Tanu Mitra was awarded a $649,971 CAREER grant from the National Science Foundation for her project titled “Understanding the Effects of Large Language Models on Online Community Information Work.”
Marika Cifor and co-author Anna Lauren Hoffman’s paper titled “What Do We Learn About AI If We Ask a Lesbian Feminist?” was published in the Journal of Women in Culture and Society.
Chirag Shah and co-author Ryen White’s paper titled “Agents Are Not Enough,” was published in IEEE Computer.
Hua Shen (Postdoctoral Scholar) and co-authors Nicholas Clark (PhD Student) and Tanu Mitra’s paper titled “Mind the Value-Action Gap: Do LLMs Act in Alignment with Their Values?” was accepted to the Conference on Empirical Methods in Natural Language Processing (EMNLP 2025)
Zhuohao (Jerry) Zhang (PhD Student) and co-authors Ruiqi Chen, Mingyuan Zhong, and Jacob Wobbrock’s paper titled “SlideAudit: A Dataset and Taxonomy for Automated Evaluation of Presentation Slides,” was accepted to the ACM Symposium on User Interface Software and Technology (UIST ‘25).
Tanu Mitra and co-authors Hayoung Jung, Shravika Mittal, Ananya Aatreya (Undergraduate Student), Navreet Kaur (PhD Student), and Munmun De Choudhury’s paper titled “MythTriage: Scalable order Myths on a Video-Sharing Platform” was accepted to the Conference on Empirical Methods in Natural Language Processing (EMNLP 2025).
Jacob Wobbrock and co-authors Xiyuan Shen, Seokhyun Hwang (PhD Student), Junhan (Judy) Kong (PhD Student), Alexandre Filipowicz, Andrew Best, Jean Costa, Scott Carter and James Fogarty’s paper titled “Touchscreens in Motion: Quantifying the Impact of Cognitive Load on Distracted Drivers” was accepted to the ACM Symposium on User Interface Software and Technology (UIST ‘25). This paper was written in collaboration with the Toyota Research Institute (TRI).
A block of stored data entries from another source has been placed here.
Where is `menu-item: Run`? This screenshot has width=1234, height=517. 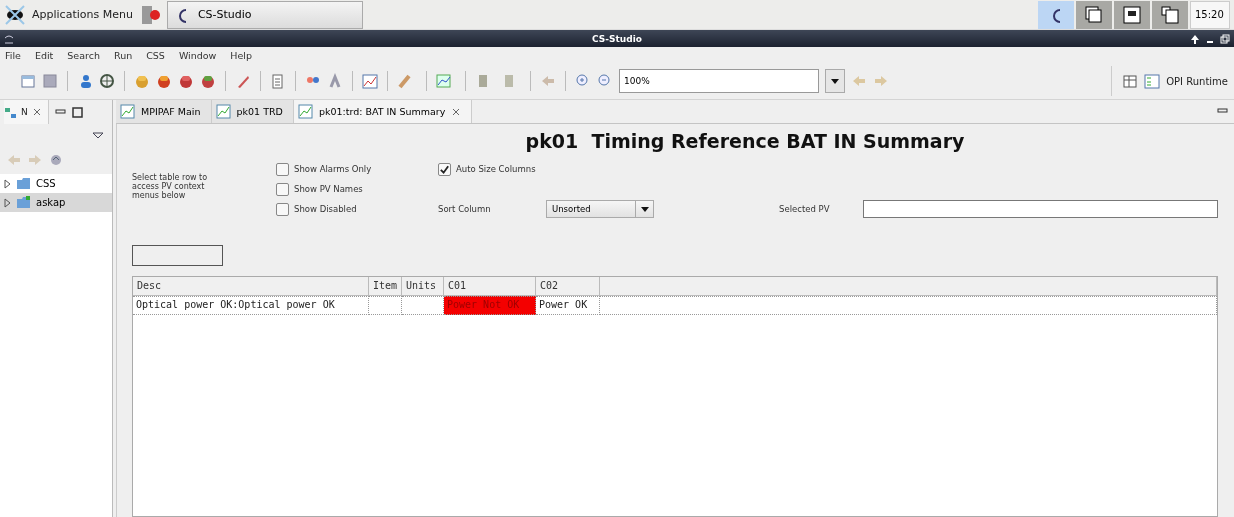
menu-item: Run is located at coordinates (123, 55).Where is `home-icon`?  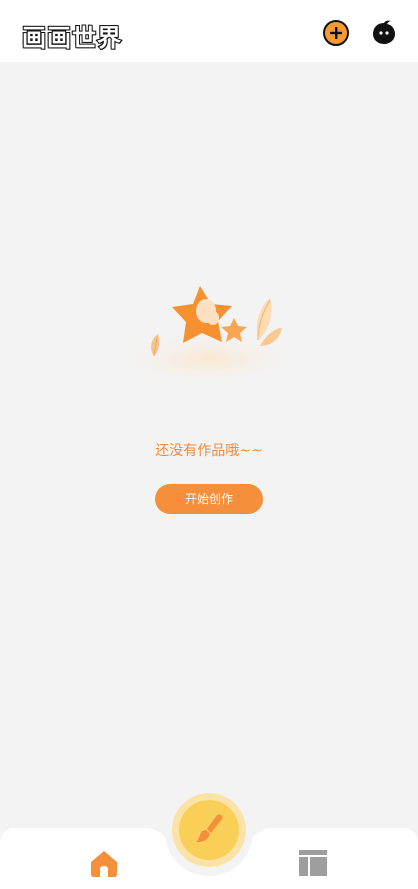 home-icon is located at coordinates (104, 864).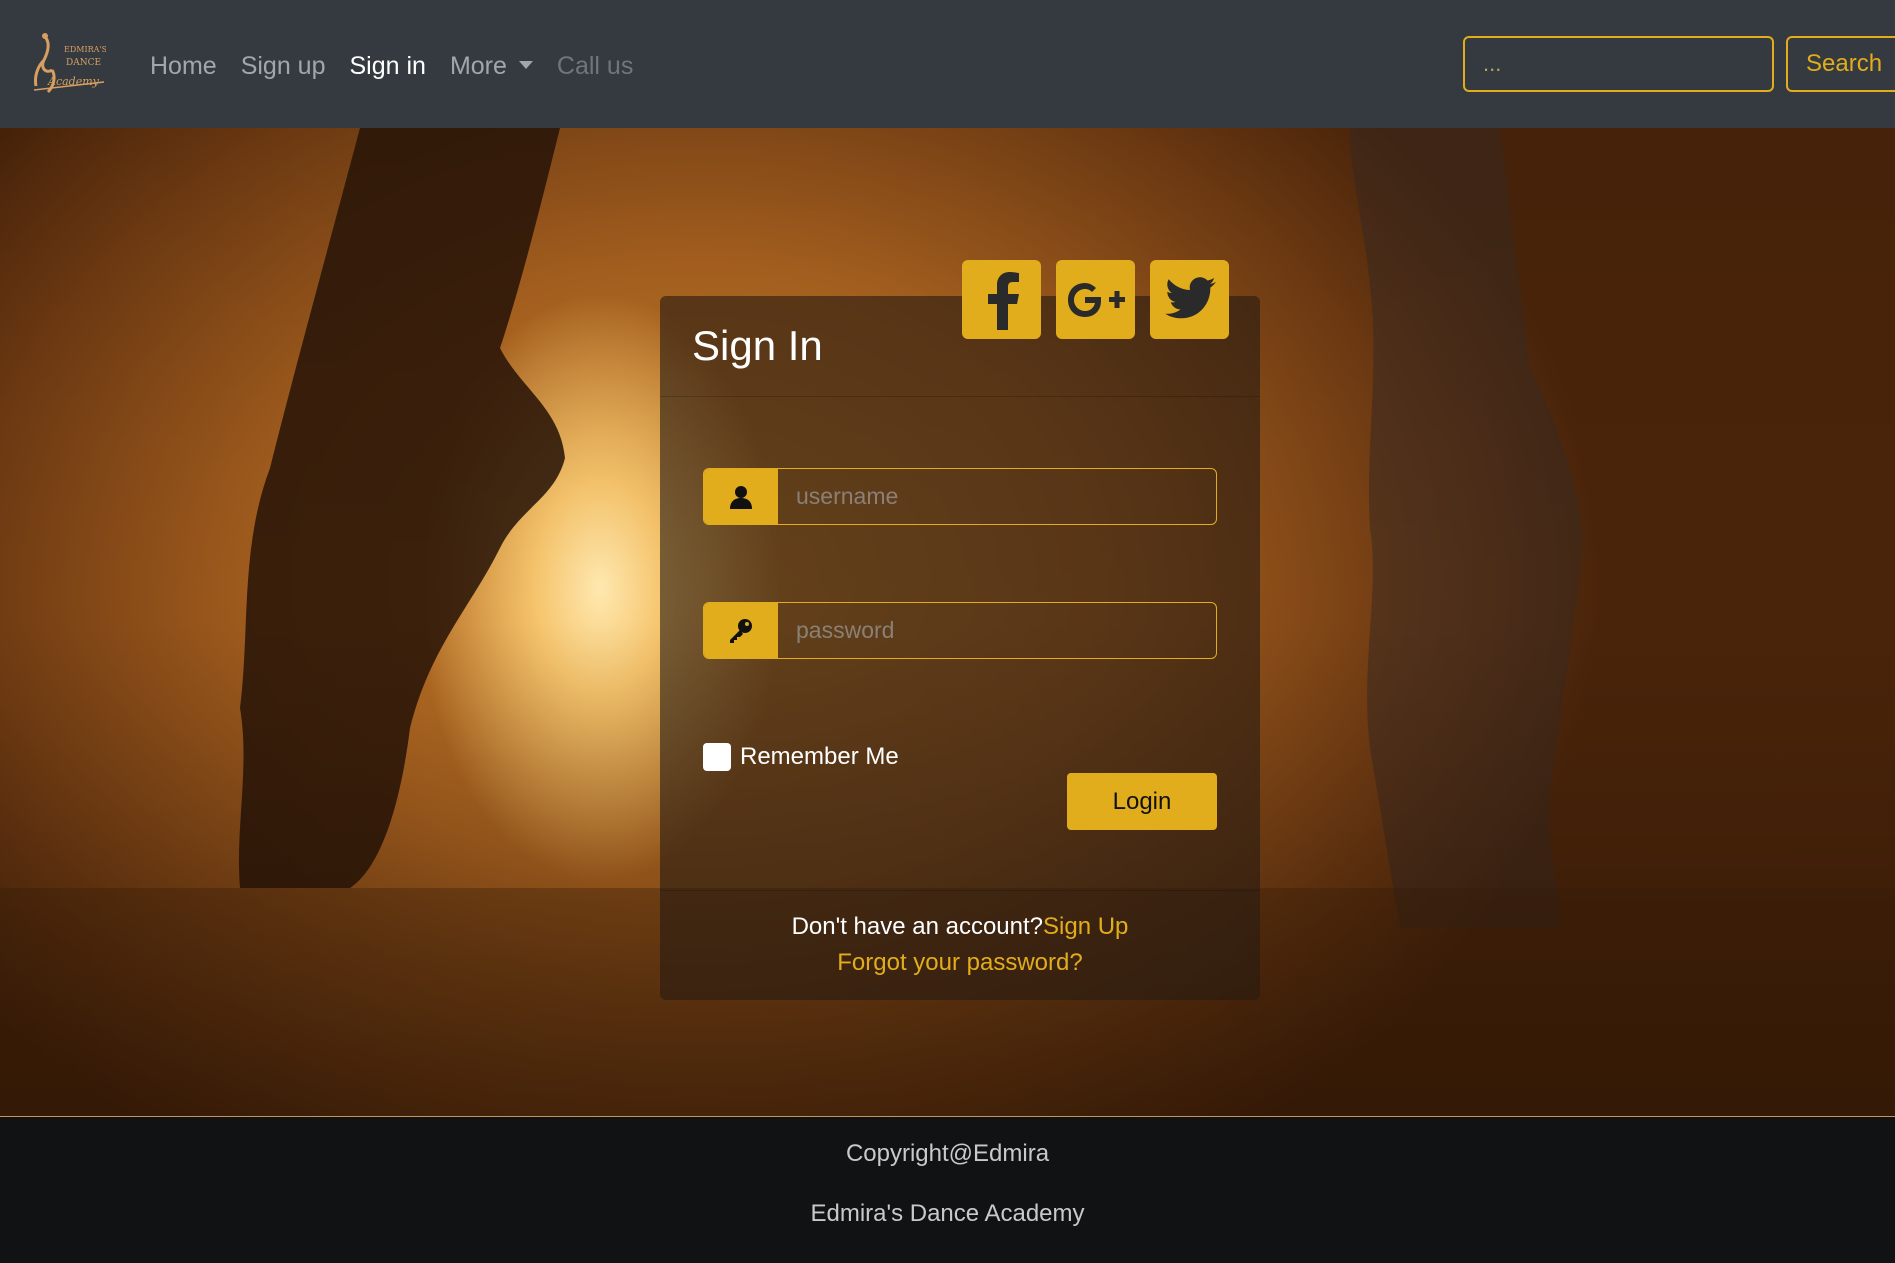 This screenshot has height=1263, width=1895. Describe the element at coordinates (741, 630) in the screenshot. I see `key-icon` at that location.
Melanie Walsh and co-authors Sriharsh Bhyravujjula, Anna Preus, and Maria Antoniak’s paper titled “so much depends / upon / a whitespace: Why Whitespace Matters for Poets and LLMs” was accepted to the Conference on Empirical Methods in Natural Language Processing (EMNLP 2025)
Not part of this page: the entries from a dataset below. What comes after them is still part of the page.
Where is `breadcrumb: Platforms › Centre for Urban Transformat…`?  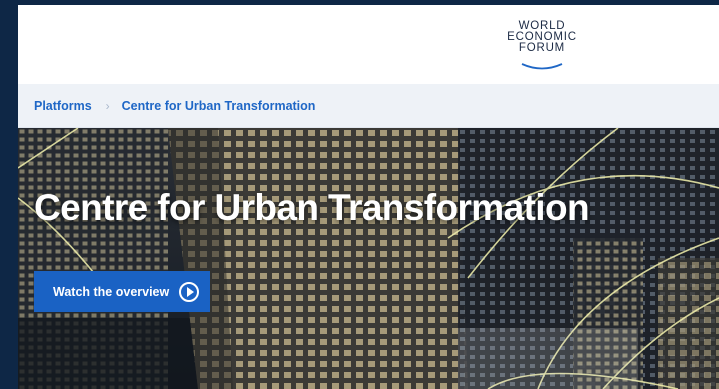 breadcrumb: Platforms › Centre for Urban Transformat… is located at coordinates (368, 106). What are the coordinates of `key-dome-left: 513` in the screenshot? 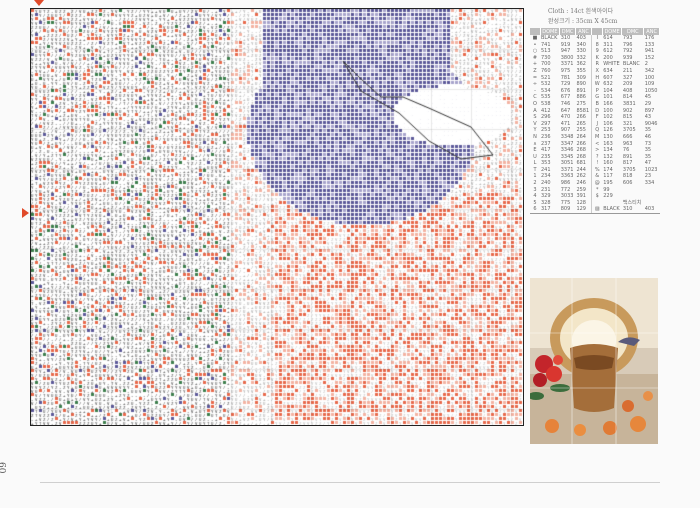 It's located at (546, 52).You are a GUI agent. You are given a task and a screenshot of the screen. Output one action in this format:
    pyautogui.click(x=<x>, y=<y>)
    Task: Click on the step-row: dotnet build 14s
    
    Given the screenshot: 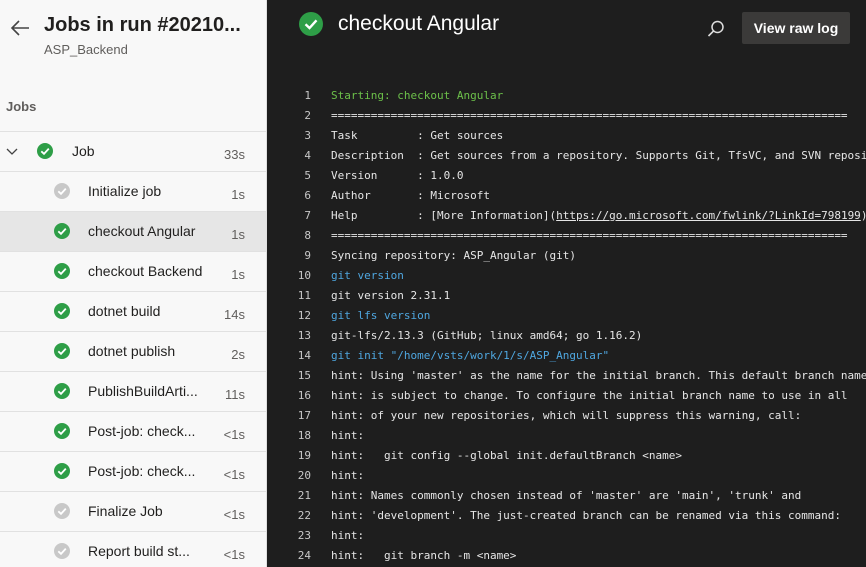 What is the action you would take?
    pyautogui.click(x=133, y=312)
Melanie Walsh and co-authors Neel Gupta, Daniella Maor, Emily Backstrom, Karalee Harris, and Hongyuan Dong’s paper titled “The Canon in Circulation: Tracking the Reception of Norton Anthology Authors in Library Checkout Data,” was accepted to Computational Humanities Research (CHR 2025).
Chirag Shah gave a keynote titled “Pragmatic Pathways: Transforming Information Access with Transparency, Trust, and Truth” at the AI for Libraries Symposium.
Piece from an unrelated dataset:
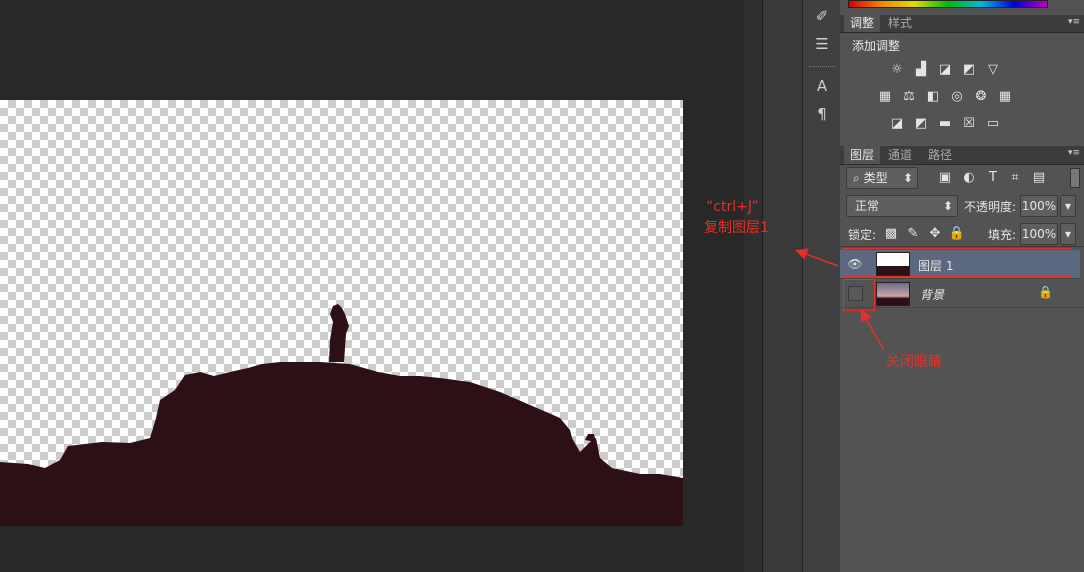  What do you see at coordinates (872, 330) in the screenshot?
I see `arrow-to-eye` at bounding box center [872, 330].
Chirag Shah gave an invited talk titled “Beyond Chatbots: Building Personal, Proactive, and Purposeful AI Agents” at Tsinghua University.
Chirag Shah gave an invited talk titled “AI Primer and Copyright Use Cases” for myLawCLE.
Ben Lee wrote a longform essay on the topic of AI and Holocaust Memory titled “Uncanny Testimony” published on Longreads.
Preetam Dammu (PhD Student), Hayoung Jung, Anjali Singh, Monojit Choudhury, and Tanu Mitra’s paper titled “’They are Uncultured’: Unveiling Covert Harms and Social Threats in LLM Generated Conversations” was cited in an MIT Technology Review article titled “OpenAI is Huge in India. Its Models are Steeped in Caste Bias.”